+++ INPUT ROWS
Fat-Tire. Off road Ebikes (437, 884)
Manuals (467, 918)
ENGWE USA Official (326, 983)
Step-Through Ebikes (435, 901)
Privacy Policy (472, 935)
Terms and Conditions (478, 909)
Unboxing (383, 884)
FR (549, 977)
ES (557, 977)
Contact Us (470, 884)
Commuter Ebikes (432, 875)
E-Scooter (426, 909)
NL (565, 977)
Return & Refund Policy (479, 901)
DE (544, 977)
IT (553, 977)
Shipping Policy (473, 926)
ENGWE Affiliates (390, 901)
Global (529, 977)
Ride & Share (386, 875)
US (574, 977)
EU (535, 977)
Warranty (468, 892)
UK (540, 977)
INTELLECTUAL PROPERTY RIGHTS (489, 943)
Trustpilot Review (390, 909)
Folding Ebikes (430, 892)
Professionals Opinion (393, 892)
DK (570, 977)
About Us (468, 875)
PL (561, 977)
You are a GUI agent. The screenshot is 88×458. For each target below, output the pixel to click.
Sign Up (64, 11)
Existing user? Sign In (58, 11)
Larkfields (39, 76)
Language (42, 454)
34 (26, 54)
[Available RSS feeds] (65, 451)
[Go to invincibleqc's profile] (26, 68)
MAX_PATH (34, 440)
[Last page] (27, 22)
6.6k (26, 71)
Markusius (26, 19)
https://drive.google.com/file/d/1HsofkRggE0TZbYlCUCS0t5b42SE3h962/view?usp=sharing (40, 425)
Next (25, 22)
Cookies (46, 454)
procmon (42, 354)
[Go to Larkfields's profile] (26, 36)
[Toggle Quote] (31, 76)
++++++
YOUR TASK - Turn the records into a two-column CSV with the headers "target" and "point", starting with the line containing "Ride & Share (386, 875)" and going on through the line containing "PL (561, 977)". Give one row per record, wrap each field in double quotes, and replace any line breaks with spaces.

TASK RESULT -
target,point
"Ride & Share","(386, 875)"
"US","(574, 977)"
"EU","(535, 977)"
"Warranty","(468, 892)"
"UK","(540, 977)"
"INTELLECTUAL PROPERTY RIGHTS","(489, 943)"
"Trustpilot Review","(390, 909)"
"Folding Ebikes","(430, 892)"
"Professionals Opinion","(393, 892)"
"DK","(570, 977)"
"About Us","(468, 875)"
"PL","(561, 977)"